ジュンタ「そういえばさ、2人はどうして冒険者として活動してるの?」
ハルド「俺たちか?そうだな…俺は、物心がつく頃から、親父の冒険者としての活動を聞いてきたんだ。しかも、使える魔法は俺と同じ風属性。まあ、親父の血を引いたからだろうな。んで、その親父はそれなりに名の売れた冒険者だったらしい。幼い頃から親父の活躍を聞いて、その影響で自然と目指すようになったって感じだな。」
ジュンタ「憧れかぁ、いいね!シーヤさんは何かキッカケとかあるの?」
シーヤ「私は、色んなところを見て回りたいかな。地元を出て旅がしたいって感じ。でも、ただの旅人じゃ危険だから自分の身を守れるようにって、冒険者になったの。」
ジュンタ「なるほど~。世界の事を知りたい感じか。」
シーヤ「うん、後はおばあちゃんが楽になるように恩返しかな。小さい頃からずっと面倒見てくれたし。」
ハルド「いい目標じゃねぇか。頑張ろうぜ。」
シーヤ「うん、ありがとう。もし良かったら、ジュンタさんのキッカケも聞いてみたいな。」
ジュンタ「俺は、森でサバイバルしてたところ、偶然このハルドと出会ってね。」
ハルド「ああ。思い返せば、あれから何日も経ったな。あの出会いが始まりだった。」
シーヤ「ここで2人は出会ったんだね。それと、サバイバルっていうのは、この森でずっと暮らしてたの?」
ジュンタ「いいや。俺は、元々旅を始めたばかりなんだけど、お金無くしちゃったんだよね。その上、道にまで迷っちゃって。」
もちろん嘘である
シーヤ「ええっ、そんな事が!?…自然界で暮らすのは大変じゃなかった?魔物だって湧いてくる訳だし。」
ジュンタ「ロクな服も武器も無かったけど、俺がここ最近でみた魔物との戦闘は、運良く免れたよ。」
ハルド「そりゃホントに良かったよ。初めて会った時はビビったぜ…薄着で丸腰の一般人が、戦いの最中に飛び出してくるもんだからよ。」
シーヤ「わぁ…それは確かにびっくりするよね…」
ジュンタ「アハハ(汗)、ごめんごめん。見たこともない化け物だったから思わず加勢しようと思っちゃった。」
シーヤ「理由がジュンタさんらしい…」
ハルド「違いねぇ。」
ジュンタ「あと、俺の目的が、武術を極める事なんだ。そのために、いろんな場所に行って、いろんな事を知っていきたい。そして、自分の技を旅の道中でみんなと一緒に磨いていきたい。」
シーヤ「素敵な夢だね。私も頑張ろう!」
ハルド「俺も負けてらんねぇな。さ、明日も早い。依頼がまだ完了してねぇし、そろそろ寝ようぜ。」
シーヤ「そうね、2人ともおやすみ。」
ジュンタ「うん、おやすみ。火は俺が消しとくよ。」
雑談を通して、3人それぞれ少しずつ自己開示していくジュンタたち。明日に備えて切りよく話を終えて一同は眠りに就くのであった。

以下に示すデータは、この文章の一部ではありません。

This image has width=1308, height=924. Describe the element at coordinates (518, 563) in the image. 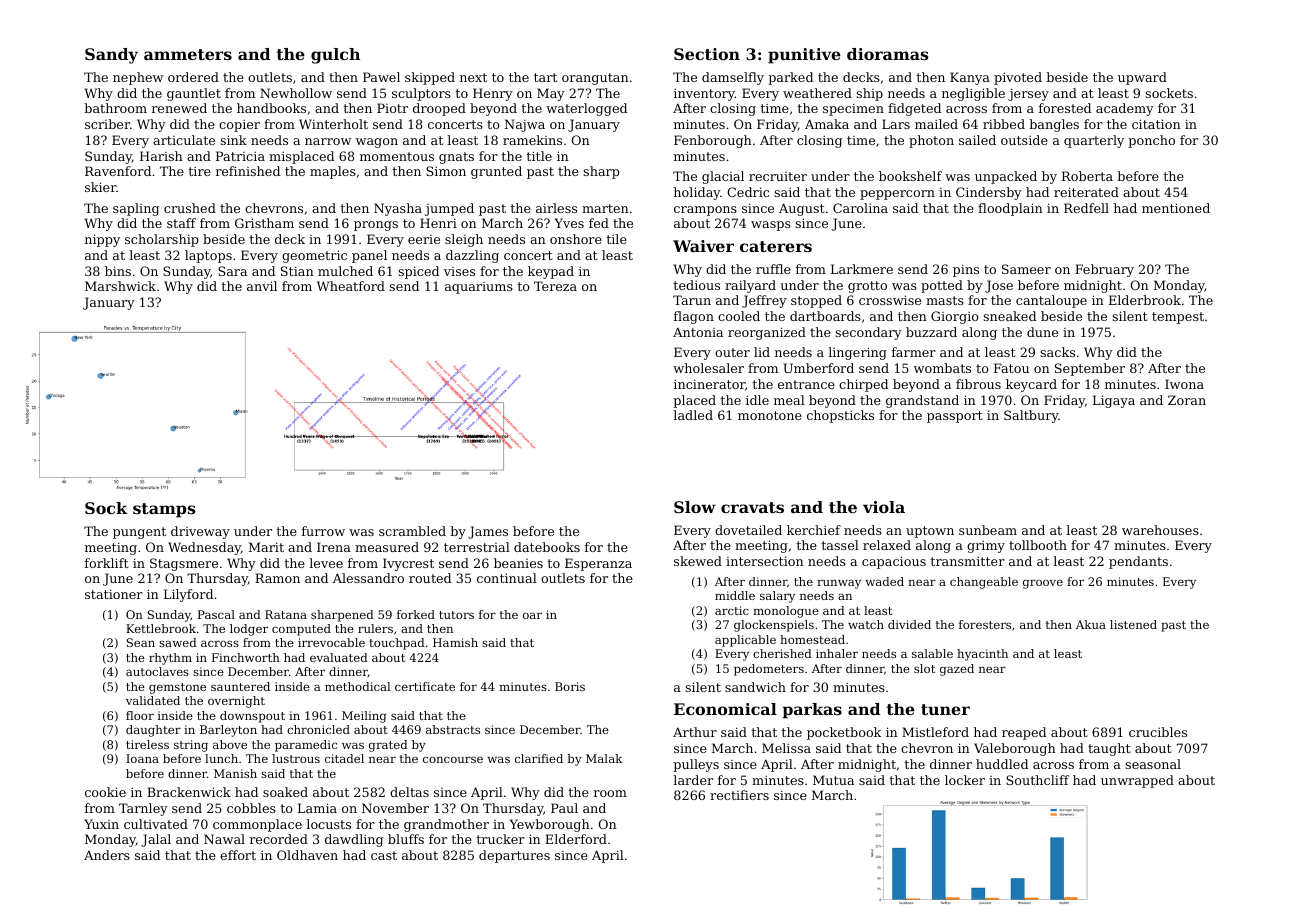

I see `beanies` at that location.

テントの中で3人が入眠してから2時間ほど経った頃、ジュンタが突然目を覚ました。
ジュンタ「うーん…」
まだ眠りが浅いからか、意識がボーっとしている。
ジュンタ(今、微かに2人以外の気配を感じた気がする…)
そう思ったジュンタは、静かにテントの入り口を開けて外に出た。
ジュンタ(ん?テントの周りから確かに感じる。それも1つや2つじゃない。複数いる!)
異変を察知して完全に目が覚めきったジュンタは、急いで眠っている2人を起こす。